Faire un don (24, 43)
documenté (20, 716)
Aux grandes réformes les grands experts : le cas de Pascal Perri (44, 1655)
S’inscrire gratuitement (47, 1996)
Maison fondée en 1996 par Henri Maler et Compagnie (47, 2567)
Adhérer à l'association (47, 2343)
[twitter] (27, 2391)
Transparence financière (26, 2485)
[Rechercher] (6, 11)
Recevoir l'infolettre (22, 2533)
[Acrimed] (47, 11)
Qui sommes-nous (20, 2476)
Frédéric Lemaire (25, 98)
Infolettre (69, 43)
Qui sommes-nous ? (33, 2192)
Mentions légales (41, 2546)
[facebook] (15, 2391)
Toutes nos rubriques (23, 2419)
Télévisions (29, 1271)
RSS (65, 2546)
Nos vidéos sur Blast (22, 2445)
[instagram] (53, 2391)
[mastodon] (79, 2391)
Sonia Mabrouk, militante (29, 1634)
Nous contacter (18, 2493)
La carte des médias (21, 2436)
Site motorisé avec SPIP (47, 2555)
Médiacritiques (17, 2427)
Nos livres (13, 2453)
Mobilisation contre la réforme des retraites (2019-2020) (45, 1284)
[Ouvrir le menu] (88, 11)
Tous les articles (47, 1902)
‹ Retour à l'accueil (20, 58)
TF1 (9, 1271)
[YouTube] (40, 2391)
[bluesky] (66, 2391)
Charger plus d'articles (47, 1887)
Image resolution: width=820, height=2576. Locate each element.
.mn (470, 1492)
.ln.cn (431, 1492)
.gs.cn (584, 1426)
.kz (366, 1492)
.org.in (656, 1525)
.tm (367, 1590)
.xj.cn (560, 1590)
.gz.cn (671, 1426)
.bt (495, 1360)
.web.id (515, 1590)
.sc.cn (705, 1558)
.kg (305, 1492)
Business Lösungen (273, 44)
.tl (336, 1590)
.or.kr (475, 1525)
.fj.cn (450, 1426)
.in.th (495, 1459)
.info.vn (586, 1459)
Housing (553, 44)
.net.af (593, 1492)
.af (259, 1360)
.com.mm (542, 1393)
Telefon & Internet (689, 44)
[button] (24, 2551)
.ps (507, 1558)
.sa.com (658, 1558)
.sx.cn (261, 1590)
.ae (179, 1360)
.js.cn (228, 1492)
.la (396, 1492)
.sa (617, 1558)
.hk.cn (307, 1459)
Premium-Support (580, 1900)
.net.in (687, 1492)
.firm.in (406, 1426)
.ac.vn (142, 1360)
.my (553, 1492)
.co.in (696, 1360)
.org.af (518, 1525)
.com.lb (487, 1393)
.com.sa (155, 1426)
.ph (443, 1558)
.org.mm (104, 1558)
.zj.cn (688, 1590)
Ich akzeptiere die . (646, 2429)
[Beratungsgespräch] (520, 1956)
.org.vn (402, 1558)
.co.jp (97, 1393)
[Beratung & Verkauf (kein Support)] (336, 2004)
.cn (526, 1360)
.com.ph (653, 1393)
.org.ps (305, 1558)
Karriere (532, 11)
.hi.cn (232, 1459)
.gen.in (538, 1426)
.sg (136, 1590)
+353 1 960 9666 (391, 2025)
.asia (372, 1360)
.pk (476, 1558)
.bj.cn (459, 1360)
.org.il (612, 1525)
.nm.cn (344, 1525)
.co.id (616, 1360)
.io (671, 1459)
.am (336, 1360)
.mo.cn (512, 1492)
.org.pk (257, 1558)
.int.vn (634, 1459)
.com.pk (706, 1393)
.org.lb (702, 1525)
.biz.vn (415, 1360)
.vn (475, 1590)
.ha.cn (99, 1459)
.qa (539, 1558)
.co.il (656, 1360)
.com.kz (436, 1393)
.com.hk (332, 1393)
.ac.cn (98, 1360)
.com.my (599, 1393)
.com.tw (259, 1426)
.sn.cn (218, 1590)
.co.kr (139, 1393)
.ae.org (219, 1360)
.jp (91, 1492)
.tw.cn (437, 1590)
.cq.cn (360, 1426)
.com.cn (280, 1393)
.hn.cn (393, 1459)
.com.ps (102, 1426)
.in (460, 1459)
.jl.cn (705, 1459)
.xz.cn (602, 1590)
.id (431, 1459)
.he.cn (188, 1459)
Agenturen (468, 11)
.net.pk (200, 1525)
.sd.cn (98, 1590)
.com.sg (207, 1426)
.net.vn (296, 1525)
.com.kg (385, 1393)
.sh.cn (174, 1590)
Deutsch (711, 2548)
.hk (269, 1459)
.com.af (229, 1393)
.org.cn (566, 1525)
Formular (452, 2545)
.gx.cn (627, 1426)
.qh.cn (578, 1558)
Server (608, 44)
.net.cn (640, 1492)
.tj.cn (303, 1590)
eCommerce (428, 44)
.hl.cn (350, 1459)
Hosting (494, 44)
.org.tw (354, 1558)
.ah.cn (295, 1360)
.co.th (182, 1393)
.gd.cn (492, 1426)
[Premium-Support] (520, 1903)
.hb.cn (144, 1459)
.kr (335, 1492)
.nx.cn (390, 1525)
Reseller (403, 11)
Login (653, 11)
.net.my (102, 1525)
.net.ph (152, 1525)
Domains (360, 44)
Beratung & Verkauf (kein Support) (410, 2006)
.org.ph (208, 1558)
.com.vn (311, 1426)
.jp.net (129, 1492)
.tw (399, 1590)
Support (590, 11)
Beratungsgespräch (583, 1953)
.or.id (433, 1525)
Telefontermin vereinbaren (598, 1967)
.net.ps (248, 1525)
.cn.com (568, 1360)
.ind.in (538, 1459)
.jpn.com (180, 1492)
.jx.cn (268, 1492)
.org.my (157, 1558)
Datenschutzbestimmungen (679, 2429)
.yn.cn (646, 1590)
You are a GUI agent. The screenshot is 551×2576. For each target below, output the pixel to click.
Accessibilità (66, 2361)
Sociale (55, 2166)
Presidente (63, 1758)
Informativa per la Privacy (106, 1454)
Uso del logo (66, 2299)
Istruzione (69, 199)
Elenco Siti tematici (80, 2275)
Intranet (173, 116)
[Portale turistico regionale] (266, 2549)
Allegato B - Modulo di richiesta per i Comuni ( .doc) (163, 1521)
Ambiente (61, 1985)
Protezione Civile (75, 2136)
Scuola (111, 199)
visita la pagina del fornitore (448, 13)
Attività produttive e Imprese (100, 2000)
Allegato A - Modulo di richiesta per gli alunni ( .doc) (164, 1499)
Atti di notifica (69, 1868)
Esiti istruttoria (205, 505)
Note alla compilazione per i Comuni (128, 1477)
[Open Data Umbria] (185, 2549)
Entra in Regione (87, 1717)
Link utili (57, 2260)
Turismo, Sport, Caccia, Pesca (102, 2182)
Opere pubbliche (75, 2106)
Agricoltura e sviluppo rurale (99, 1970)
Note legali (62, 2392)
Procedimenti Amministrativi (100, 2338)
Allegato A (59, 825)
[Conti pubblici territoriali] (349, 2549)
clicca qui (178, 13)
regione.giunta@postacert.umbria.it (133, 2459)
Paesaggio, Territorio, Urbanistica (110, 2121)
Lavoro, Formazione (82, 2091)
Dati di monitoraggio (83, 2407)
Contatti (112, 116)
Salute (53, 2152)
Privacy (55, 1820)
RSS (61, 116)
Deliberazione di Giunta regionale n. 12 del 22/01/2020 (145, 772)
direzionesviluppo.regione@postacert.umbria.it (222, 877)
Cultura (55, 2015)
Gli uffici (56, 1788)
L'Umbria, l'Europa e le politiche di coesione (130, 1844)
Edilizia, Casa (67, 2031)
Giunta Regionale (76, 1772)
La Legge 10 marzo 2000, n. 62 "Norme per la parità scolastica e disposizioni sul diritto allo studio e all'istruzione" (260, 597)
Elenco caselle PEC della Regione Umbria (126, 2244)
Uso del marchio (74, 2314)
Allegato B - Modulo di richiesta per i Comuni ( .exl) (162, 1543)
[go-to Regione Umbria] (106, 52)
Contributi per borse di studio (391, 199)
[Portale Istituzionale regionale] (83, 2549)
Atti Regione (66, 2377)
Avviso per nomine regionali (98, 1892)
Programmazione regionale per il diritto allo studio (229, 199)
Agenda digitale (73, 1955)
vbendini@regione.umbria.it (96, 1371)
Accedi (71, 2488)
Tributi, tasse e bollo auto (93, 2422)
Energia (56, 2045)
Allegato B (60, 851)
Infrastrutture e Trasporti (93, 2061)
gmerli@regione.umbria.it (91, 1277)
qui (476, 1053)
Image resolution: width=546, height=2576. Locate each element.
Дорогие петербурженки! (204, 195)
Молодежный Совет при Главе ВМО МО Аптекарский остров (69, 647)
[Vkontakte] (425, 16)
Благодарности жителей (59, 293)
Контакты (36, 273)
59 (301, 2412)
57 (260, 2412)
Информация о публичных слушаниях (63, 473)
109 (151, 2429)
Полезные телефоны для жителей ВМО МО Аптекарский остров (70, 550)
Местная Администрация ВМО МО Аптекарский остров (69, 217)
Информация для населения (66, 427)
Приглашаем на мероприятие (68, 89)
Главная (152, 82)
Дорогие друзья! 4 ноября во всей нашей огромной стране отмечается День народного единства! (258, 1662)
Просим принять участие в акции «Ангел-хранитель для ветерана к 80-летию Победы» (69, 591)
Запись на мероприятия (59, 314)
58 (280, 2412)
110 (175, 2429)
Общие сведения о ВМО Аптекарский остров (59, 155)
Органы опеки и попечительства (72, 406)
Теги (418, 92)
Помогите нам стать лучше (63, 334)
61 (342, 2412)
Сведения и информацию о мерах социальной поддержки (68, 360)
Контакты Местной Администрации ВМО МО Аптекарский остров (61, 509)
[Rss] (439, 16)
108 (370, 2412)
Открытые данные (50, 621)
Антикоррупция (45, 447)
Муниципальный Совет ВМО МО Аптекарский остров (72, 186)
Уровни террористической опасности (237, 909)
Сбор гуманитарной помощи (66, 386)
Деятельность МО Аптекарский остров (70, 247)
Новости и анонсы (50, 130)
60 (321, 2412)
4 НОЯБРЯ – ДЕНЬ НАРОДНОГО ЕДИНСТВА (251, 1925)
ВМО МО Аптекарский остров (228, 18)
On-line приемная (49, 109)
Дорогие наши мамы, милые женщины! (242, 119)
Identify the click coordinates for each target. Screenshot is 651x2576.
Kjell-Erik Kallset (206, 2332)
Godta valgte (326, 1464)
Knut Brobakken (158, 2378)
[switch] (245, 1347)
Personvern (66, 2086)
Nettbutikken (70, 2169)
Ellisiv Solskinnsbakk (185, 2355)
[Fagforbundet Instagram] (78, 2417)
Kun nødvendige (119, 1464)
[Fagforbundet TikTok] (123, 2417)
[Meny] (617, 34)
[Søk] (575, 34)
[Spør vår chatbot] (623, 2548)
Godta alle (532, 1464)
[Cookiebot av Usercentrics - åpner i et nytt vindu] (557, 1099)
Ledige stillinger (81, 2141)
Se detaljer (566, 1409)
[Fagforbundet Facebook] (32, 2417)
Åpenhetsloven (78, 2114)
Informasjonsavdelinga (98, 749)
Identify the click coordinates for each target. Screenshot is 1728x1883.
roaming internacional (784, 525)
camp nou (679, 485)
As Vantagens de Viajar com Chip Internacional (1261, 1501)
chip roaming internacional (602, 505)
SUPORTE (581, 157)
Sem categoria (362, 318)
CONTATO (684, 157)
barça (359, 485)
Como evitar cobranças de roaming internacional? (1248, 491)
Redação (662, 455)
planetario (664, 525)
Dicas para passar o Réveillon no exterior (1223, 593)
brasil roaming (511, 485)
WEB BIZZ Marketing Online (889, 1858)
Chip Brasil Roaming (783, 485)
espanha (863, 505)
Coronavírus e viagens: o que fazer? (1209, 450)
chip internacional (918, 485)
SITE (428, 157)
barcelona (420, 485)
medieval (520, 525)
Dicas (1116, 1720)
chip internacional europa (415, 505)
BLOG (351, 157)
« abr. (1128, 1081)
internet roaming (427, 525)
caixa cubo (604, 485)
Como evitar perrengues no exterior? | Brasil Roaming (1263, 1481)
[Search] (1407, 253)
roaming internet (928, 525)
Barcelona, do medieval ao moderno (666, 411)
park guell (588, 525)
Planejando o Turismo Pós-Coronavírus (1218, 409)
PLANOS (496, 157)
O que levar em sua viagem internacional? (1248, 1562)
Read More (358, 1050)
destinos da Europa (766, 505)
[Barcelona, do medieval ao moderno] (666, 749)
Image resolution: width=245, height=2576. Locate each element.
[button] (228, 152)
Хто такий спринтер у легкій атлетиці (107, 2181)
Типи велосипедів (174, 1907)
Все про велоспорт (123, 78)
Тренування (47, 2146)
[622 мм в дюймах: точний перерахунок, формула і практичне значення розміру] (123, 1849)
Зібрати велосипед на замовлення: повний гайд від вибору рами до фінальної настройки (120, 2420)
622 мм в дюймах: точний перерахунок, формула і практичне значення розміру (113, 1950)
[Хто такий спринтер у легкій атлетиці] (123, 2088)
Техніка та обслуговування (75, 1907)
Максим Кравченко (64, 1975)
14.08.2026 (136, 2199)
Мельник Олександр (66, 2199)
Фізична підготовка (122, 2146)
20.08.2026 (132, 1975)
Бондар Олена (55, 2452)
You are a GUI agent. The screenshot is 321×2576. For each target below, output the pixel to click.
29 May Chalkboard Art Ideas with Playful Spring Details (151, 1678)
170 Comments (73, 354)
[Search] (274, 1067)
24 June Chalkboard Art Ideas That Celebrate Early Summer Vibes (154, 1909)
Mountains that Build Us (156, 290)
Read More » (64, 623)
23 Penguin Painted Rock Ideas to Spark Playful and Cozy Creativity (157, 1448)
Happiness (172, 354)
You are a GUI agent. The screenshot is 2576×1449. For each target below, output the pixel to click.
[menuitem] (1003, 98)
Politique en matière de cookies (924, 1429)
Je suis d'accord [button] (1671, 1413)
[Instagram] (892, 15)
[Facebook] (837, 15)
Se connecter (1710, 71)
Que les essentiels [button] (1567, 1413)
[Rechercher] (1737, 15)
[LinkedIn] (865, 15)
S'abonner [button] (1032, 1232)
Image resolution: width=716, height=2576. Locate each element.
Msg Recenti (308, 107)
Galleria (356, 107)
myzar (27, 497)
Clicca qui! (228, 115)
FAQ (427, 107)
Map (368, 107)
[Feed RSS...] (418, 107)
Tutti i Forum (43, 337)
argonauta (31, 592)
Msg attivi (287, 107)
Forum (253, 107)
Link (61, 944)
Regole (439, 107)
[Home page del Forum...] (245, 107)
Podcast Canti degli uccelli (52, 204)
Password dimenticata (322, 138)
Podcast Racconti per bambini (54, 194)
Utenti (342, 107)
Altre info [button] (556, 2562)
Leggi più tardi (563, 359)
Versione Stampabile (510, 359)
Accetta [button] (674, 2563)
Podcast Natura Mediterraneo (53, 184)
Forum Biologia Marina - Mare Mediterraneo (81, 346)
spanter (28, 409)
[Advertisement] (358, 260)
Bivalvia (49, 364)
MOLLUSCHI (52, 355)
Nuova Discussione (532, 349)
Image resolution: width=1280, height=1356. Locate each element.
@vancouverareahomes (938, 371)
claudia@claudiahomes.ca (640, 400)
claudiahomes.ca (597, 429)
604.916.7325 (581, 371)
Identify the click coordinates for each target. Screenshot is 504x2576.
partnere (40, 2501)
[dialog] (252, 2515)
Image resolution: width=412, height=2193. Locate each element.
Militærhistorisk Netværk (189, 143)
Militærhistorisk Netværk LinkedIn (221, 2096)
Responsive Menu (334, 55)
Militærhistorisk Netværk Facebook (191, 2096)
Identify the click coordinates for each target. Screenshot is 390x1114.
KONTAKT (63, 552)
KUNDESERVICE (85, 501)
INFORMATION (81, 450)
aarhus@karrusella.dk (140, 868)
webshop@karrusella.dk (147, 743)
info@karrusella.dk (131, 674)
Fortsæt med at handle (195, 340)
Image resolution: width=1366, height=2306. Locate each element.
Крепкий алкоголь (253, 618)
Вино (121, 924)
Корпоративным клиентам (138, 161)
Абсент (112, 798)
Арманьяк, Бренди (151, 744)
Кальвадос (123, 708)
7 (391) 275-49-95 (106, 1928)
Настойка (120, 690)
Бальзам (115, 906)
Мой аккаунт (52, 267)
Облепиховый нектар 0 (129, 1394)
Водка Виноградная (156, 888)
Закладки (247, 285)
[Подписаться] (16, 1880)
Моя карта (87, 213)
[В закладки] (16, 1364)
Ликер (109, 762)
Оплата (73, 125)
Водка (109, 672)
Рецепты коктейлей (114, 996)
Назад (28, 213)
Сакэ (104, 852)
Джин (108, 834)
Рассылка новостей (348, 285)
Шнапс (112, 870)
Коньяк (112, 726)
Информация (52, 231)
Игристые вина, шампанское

====================

■ **ACTIVITY**: All lines above from the one containing "MOLLUSCHI (52, 355)" to the one containing "Fortsæt med at handle (195, 340)" must be repeated exactly, both lines included, and no others.

■ **SOLVED EXERCISE**:
MOLLUSCHI (52, 355)
Nuova Discussione (532, 349)
Image resolution: width=1280, height=1356. Locate each element.
@vancouverareahomes (938, 371)
claudia@claudiahomes.ca (640, 400)
claudiahomes.ca (597, 429)
604.916.7325 (581, 371)
Identify the click coordinates for each target. Screenshot is 504x2576.
partnere (40, 2501)
[dialog] (252, 2515)
Image resolution: width=412, height=2193. Locate each element.
Militærhistorisk Netværk (189, 143)
Militærhistorisk Netværk LinkedIn (221, 2096)
Responsive Menu (334, 55)
Militærhistorisk Netværk Facebook (191, 2096)
Identify the click coordinates for each target. Screenshot is 390x1114.
KONTAKT (63, 552)
KUNDESERVICE (85, 501)
INFORMATION (81, 450)
aarhus@karrusella.dk (140, 868)
webshop@karrusella.dk (147, 743)
info@karrusella.dk (131, 674)
Fortsæt med at handle (195, 340)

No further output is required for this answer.